> _Exercises_
[A] Answer these questions from the news item on diabetic eye disease, one answer per line:
(i) On what date was it published?
(ii) Who leads the research group?
(iii) What kind of AI models did the group explore earlier for image analysis?
[B] According to the news item on diabetic eye disease, what tasks is AI already used for? List them all.

> _Exercise text_
• • •

News

AI helps detect the severity of diabetes-related eye disease

Published: 25.11.2024

This advance could enable many new diagnostic applications in the future

Close-up of a human eye with yellow light reflecting in the pupil, highlighting the eyelashes and iris. — Diabetic retinopathy is screened using retinal imaging. Image: Adobe Stock Photo.

Researchers have successfully applied large language models to identify diabetic retinopathy (DR), a sight-threatening retinal disease caused by diabetes, and classify its severity from unstructured medical reports. This breakthrough demonstrates the potential for large language models to process unstructured datasets, such as patient records, across a variety of medical applications.

AI is already being used for tasks such as disease diagnosis, patient monitoring, and healthcare resource planning. Large language models (LLMs), such as ChatGPT and Bard, have also gained widespread attention for assisting with various professional tasks. In healthcare, these models are being developed for text classification, such as extracting critical findings from radiology reports.

The research group led by Professor Kimmo Kaski has long focused on AI-based detection of eye diseases, says postdoctoral researcher Joel Jaskari. The group previously explored AI models for image analysis, specifically deep convolutional neural networks, to assess the severity of DR using retinal images.

Person wearing a green shirt and a blue lanyard against a plain background. — Joel Jaskari

‘Diabetic retinopathy affects a significant portion of diabetes patients. If not treated in time, it can lead to blindness. That’s why early detection is so important,’ Jaskari notes.

• • •

> _Stored data_
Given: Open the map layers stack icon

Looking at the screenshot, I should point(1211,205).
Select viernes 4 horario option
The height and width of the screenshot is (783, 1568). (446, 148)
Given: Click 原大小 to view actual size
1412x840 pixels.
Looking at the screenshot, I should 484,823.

• • •

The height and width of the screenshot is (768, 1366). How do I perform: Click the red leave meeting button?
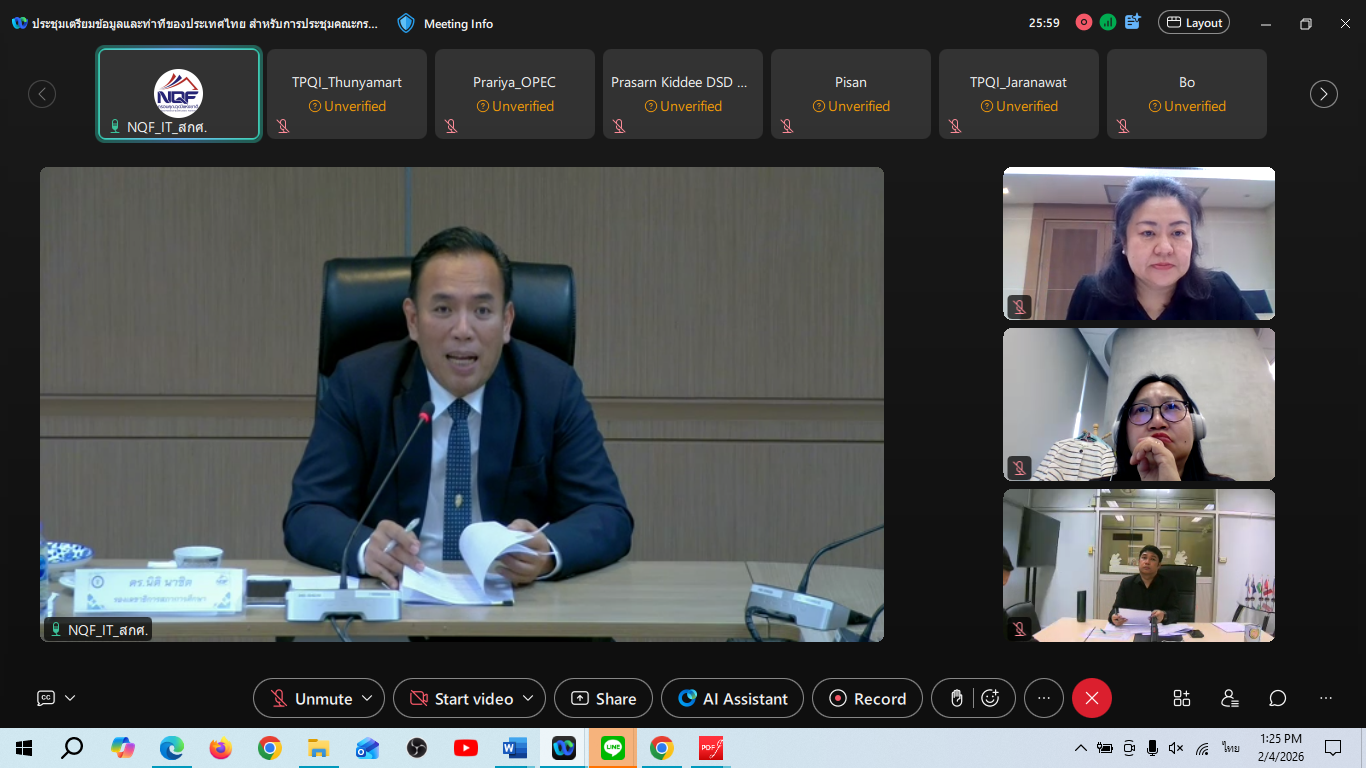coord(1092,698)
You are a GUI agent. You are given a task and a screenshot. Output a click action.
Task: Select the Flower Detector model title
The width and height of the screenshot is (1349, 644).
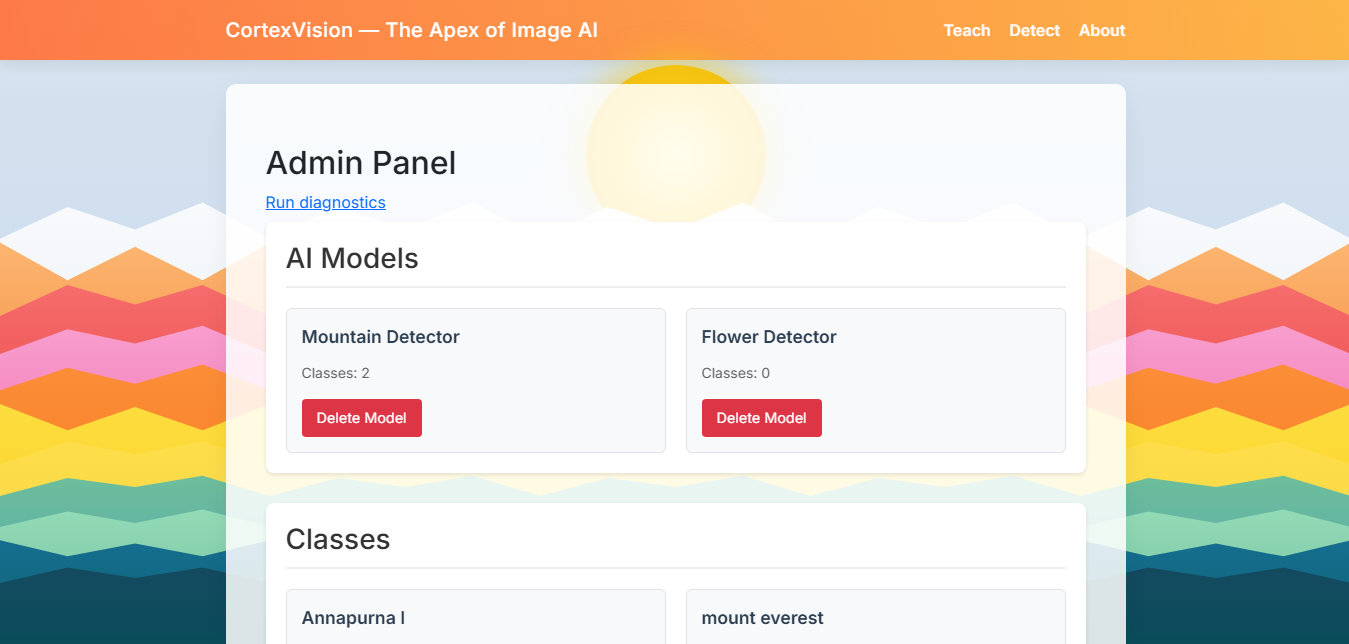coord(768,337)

• • •

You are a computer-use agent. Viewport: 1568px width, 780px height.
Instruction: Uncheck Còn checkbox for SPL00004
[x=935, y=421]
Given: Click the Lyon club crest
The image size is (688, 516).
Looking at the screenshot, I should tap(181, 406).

• • •

> _Task solutions_
[A]
(i) 25.11.2024
(ii) Professor Kimmo Kaski
(iii) Deep convolutional neural networks

[B]
Disease diagnosis
Patient monitoring
Healthcare resource planning